Kathryn Bigelow y el amor
Cuatro años pasaron desde la aparición de aquella ‘Point Break’ (lo siento, me resisto a emplear el título español, el horrendo ‘Le llaman Bodhi’) y por fin la Bigelow, encumbrada como estaba por esa película como uno de los más grandes directores del cine de acción, pudo presentar nueva película, que en esta ocasión era una historia de ficción científica, género al que aportaría esta única película (de momento), producida por su ex-marido James Cameron, que a juicio de quien esto firma es el mejor director de cine de ficción científica de la historia, también co-autor del guión junto a Jay Cocks (responsable, por cierto, del libreto de ‘La edad de la inocencia’ o ‘Gangs of New York’).

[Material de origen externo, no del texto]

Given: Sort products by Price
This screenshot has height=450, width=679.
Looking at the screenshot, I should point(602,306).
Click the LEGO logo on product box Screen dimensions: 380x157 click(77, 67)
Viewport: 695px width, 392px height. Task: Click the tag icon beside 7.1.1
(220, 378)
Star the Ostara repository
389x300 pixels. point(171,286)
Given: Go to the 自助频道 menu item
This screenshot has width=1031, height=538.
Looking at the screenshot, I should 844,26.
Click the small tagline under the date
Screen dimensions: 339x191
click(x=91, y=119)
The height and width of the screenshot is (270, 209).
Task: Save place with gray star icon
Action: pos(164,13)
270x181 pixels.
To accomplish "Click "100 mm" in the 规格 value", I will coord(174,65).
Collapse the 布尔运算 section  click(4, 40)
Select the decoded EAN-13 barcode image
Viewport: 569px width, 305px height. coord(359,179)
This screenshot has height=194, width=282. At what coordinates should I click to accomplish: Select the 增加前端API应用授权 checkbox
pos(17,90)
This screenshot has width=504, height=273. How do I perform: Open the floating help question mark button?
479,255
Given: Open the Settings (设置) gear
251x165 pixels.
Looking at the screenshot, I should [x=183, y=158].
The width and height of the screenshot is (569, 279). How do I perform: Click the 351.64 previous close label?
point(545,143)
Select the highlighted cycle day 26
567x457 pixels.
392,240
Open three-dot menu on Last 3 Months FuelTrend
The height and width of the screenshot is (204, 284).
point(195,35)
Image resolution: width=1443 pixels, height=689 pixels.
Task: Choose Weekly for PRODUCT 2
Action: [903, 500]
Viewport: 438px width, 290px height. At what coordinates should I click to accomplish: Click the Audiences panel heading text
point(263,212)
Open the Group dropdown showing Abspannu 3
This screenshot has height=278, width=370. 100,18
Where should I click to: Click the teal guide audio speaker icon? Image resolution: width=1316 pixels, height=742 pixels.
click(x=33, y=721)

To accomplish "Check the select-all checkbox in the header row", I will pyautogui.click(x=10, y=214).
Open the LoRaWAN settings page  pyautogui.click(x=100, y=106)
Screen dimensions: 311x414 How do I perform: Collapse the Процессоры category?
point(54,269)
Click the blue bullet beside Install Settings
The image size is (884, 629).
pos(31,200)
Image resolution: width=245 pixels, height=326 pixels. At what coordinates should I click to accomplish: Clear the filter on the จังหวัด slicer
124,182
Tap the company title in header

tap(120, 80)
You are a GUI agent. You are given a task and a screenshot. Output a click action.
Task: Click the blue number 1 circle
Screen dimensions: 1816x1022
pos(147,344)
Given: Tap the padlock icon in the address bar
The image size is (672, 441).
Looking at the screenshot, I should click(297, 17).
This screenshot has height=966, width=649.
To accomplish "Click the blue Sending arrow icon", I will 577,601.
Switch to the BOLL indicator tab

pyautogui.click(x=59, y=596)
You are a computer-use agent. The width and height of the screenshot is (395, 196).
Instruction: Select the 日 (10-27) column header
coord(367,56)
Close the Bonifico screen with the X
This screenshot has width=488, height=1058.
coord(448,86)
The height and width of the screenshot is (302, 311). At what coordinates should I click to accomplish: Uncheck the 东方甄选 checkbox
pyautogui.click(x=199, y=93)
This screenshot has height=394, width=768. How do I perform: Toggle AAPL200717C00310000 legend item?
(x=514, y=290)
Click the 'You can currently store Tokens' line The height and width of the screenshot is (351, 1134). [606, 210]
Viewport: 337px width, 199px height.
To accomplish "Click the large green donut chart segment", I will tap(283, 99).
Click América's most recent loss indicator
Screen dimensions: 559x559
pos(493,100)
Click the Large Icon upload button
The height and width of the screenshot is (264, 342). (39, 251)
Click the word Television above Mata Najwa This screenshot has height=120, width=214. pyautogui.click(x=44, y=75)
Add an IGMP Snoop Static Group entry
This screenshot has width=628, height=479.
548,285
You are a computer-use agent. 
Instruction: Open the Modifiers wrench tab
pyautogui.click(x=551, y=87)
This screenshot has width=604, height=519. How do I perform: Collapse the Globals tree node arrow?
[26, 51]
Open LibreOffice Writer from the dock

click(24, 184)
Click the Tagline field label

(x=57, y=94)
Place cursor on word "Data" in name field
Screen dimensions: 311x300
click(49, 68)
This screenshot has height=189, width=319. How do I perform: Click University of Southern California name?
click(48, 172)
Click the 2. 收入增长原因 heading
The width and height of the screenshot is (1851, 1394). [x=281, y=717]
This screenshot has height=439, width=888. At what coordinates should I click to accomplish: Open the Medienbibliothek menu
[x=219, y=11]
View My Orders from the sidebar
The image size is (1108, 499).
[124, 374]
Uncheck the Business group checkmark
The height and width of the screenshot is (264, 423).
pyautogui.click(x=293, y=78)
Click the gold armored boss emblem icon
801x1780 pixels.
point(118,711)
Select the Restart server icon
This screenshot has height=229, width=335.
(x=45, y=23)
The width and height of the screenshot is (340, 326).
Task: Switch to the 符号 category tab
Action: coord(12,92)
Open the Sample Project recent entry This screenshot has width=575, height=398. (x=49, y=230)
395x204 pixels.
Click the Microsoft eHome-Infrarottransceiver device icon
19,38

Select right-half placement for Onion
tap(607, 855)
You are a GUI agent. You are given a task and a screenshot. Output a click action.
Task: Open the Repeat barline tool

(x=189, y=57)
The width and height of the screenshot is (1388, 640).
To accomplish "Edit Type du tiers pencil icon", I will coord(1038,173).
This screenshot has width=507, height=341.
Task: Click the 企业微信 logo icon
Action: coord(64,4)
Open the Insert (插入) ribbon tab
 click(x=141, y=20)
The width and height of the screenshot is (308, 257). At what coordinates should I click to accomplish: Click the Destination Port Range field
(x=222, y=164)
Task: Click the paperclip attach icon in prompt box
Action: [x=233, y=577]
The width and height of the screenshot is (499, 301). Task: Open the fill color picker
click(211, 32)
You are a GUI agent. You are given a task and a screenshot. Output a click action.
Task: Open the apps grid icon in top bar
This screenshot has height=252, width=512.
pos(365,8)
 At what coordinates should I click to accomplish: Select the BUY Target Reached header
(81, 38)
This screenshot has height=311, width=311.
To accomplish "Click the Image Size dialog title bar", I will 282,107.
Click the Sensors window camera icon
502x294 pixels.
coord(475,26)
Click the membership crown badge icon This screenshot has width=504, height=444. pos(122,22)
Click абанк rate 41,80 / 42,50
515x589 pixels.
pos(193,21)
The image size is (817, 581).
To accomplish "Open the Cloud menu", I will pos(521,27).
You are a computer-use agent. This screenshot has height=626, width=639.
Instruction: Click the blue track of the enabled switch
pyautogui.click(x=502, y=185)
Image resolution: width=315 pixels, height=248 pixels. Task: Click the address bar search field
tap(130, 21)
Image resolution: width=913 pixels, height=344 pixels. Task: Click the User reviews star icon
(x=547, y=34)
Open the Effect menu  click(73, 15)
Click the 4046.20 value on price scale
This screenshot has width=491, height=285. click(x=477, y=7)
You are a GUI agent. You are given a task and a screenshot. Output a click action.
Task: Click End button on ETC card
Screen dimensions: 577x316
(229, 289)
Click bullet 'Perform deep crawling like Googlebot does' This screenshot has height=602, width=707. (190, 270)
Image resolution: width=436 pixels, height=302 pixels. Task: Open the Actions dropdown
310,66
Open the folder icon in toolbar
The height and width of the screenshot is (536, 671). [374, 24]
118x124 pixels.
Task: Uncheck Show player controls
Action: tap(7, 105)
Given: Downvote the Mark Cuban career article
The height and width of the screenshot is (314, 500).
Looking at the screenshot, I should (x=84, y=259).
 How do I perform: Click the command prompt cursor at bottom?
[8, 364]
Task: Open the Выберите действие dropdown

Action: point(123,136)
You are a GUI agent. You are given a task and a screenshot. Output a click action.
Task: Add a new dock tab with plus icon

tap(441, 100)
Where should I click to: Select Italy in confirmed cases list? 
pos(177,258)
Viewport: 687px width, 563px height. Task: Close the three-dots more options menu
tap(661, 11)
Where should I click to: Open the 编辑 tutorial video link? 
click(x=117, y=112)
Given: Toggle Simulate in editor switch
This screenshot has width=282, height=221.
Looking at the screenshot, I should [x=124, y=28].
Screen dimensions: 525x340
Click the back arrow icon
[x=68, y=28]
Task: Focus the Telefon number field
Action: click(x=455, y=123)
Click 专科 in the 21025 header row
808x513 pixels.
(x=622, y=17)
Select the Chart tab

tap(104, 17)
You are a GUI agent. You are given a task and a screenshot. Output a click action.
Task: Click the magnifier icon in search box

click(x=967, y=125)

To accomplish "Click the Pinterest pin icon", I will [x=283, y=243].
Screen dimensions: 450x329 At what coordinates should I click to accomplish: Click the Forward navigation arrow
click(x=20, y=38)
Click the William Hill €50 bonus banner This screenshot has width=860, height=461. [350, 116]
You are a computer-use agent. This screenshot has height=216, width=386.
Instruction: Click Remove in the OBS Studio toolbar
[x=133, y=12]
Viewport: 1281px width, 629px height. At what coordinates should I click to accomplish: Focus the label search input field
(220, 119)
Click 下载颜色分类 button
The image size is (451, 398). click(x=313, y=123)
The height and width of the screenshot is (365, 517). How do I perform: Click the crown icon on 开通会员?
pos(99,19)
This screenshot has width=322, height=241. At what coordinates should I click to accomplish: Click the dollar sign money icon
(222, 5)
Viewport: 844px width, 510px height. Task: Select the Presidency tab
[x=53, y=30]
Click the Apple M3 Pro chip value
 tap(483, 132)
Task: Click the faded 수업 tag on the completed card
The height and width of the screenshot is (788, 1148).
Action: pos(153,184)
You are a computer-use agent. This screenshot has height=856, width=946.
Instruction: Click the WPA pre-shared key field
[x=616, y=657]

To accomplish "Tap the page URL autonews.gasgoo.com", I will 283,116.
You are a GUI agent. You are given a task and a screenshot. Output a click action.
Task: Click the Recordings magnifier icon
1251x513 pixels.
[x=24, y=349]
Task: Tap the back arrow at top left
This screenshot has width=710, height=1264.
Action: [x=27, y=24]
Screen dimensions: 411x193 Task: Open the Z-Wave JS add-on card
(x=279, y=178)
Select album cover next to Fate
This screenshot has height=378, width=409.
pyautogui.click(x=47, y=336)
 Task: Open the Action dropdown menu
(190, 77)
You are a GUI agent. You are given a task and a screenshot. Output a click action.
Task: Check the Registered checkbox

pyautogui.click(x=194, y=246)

La apuesta, llena de ambición, llevaría por título ‘Días extraños’, película que pasó sin pena ni gloria por las carteleras de todo el mundo, pero que ha perdurado como uno de esos filmes “agazapados”, por llamarlos de alguna manera (me resisto también a emplear el absurdo término “de culto”), que algunos defienden a capa y espada como un filme importante. Y es que, siendo un buen filme a grandes rasgos, adolece de algunos defectos que la impiden comvertirse en ese gran título que sin duda estaba llamado a ser. Esta vez la adicción es la del amor, y para hablar de ella Bigelow se introduce en los meandros atormentados de una relación fracasada.